I seriously need to catch up on books because I'm doing well this year and I'm just being horrible about blogging them, but I don't want to do more than 2 to a post, so:

Book #15: The Quantity Theory of Insanity by Will Self. J found this really powerful. I found it a bit to slog through. I don't remember any particular pieces that struck me, but I just didn't get into it and found much of the premise a bit too convoluted.

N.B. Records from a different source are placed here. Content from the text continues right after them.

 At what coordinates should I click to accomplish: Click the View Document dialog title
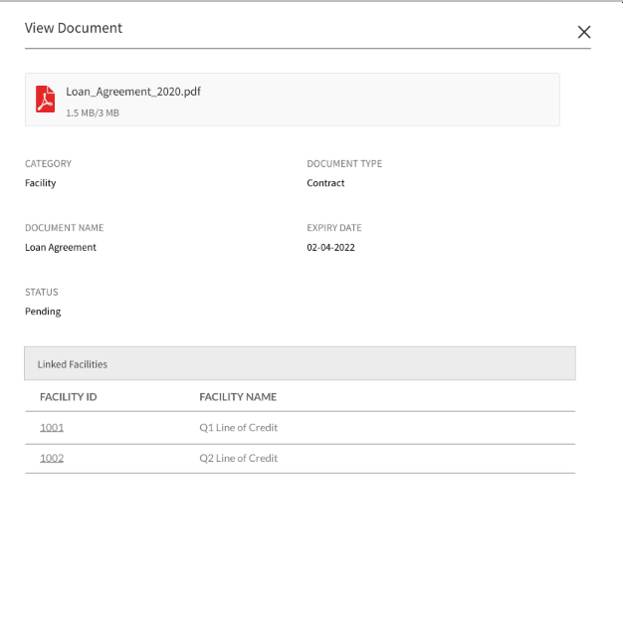coord(74,28)
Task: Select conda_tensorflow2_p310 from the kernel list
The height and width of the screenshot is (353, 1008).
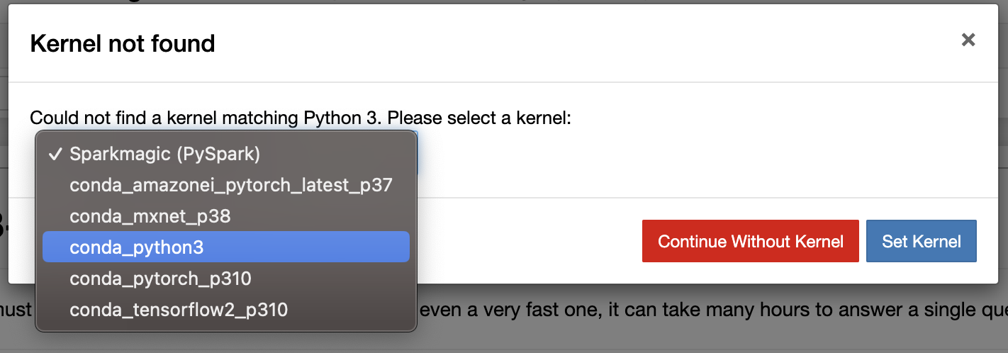Action: 178,310
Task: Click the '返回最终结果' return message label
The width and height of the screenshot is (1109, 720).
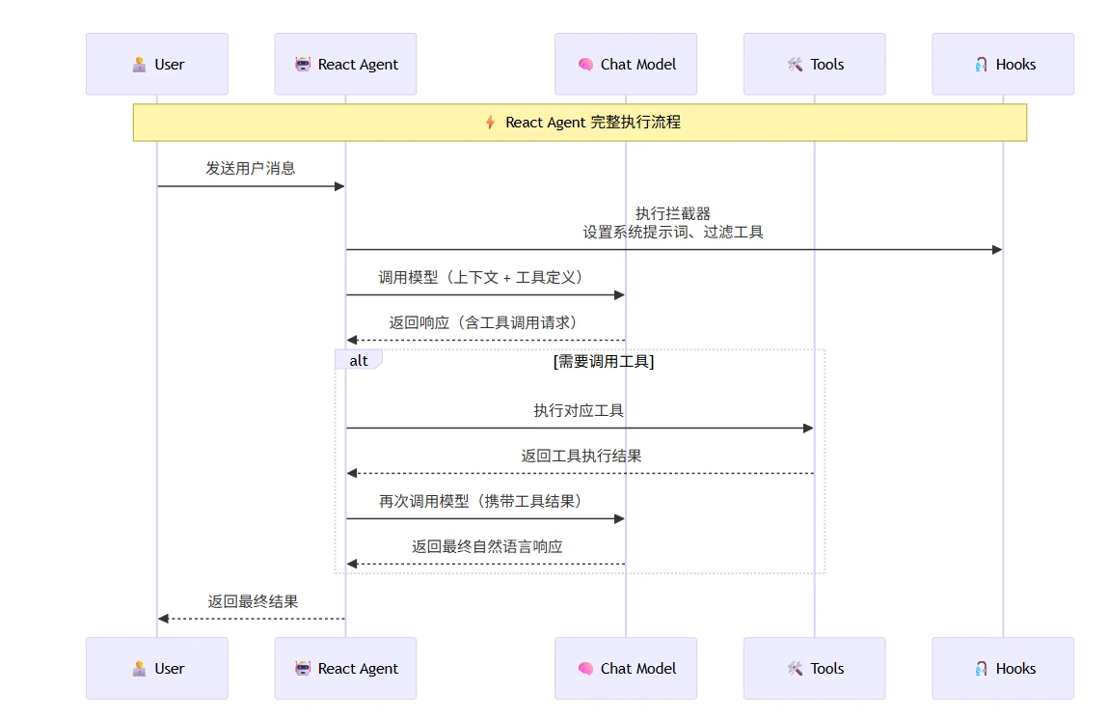Action: click(253, 601)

Book #16: A Knight of the Word by Terry Brooks. The Shannara series by Brooks remains one of my favorites - one of the few fantasy series that I loved in high school and don't find somewhat annoying today. Running with the Demon, the first book in the series of which A Knight of the Word is the second, also ranked high - bringing elements of Brooks' storytelling to today's world and carrying some of the moral undercurrent I like to see (we humans can seriously screw up life here, or we can work to make things right). Knight did not disappoint. In fact, I'm seriously considering reordering my to read piles to try to catch up with the prolific Brooks - I can't wait to see the latest!

Friday, July 11, 2008

Witnessing a different world

I've blogged before about The Mole People. Last week, we watched a documentary called Dark Days. Focused on an underground community in the Amtrak tunnels, it documents not only the basics of how they live, but also covers an attack on one community member that forces change. The people talk a bit about their past, and the stories are not pleasant.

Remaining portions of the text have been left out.